**TASK ITEM**
Each and every line of the data must appear exactly as given.

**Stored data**
________________________________________

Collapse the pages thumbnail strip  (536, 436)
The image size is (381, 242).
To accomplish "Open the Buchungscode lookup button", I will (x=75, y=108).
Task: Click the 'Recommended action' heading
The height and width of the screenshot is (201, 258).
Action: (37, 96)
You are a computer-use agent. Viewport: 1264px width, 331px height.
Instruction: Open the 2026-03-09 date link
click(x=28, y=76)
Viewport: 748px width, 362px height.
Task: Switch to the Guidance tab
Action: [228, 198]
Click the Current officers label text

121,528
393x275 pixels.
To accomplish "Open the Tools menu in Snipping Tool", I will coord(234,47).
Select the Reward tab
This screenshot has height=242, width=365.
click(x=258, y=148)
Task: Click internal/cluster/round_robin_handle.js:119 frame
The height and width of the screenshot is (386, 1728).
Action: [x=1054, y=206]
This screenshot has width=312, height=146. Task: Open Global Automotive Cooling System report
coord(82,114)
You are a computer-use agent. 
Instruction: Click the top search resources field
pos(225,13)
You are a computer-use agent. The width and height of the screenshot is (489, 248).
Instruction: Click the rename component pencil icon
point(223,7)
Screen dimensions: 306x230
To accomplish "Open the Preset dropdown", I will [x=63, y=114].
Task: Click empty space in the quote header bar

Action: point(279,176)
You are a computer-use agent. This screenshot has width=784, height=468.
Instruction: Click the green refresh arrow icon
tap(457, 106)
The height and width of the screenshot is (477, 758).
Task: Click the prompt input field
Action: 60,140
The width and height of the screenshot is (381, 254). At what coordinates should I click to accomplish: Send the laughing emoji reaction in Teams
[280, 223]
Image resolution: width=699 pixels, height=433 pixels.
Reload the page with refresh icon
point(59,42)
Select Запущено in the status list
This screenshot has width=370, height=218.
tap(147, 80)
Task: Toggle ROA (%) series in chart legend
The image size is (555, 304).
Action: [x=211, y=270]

________________________________________

**YOUR SOLUTION**
Collapse the pages thumbnail strip  (536, 436)
The image size is (381, 242).
To accomplish "Open the Buchungscode lookup button", I will (x=75, y=108).
Task: Click the 'Recommended action' heading
The height and width of the screenshot is (201, 258).
Action: (37, 96)
You are a computer-use agent. Viewport: 1264px width, 331px height.
Instruction: Open the 2026-03-09 date link
click(x=28, y=76)
Viewport: 748px width, 362px height.
Task: Switch to the Guidance tab
Action: [228, 198]
Click the Current officers label text

121,528
393x275 pixels.
To accomplish "Open the Tools menu in Snipping Tool", I will coord(234,47).
Select the Reward tab
This screenshot has height=242, width=365.
click(x=258, y=148)
Task: Click internal/cluster/round_robin_handle.js:119 frame
The height and width of the screenshot is (386, 1728).
Action: [x=1054, y=206]
This screenshot has width=312, height=146. Task: Open Global Automotive Cooling System report
coord(82,114)
You are a computer-use agent. 
Instruction: Click the top search resources field
pos(225,13)
You are a computer-use agent. The width and height of the screenshot is (489, 248).
Instruction: Click the rename component pencil icon
point(223,7)
Screen dimensions: 306x230
To accomplish "Open the Preset dropdown", I will [x=63, y=114].
Task: Click empty space in the quote header bar

Action: point(279,176)
You are a computer-use agent. This screenshot has width=784, height=468.
Instruction: Click the green refresh arrow icon
tap(457, 106)
The height and width of the screenshot is (477, 758).
Task: Click the prompt input field
Action: 60,140
The width and height of the screenshot is (381, 254). At what coordinates should I click to accomplish: Send the laughing emoji reaction in Teams
[280, 223]
Image resolution: width=699 pixels, height=433 pixels.
Reload the page with refresh icon
point(59,42)
Select Запущено in the status list
This screenshot has width=370, height=218.
tap(147, 80)
Task: Toggle ROA (%) series in chart legend
The image size is (555, 304).
Action: [x=211, y=270]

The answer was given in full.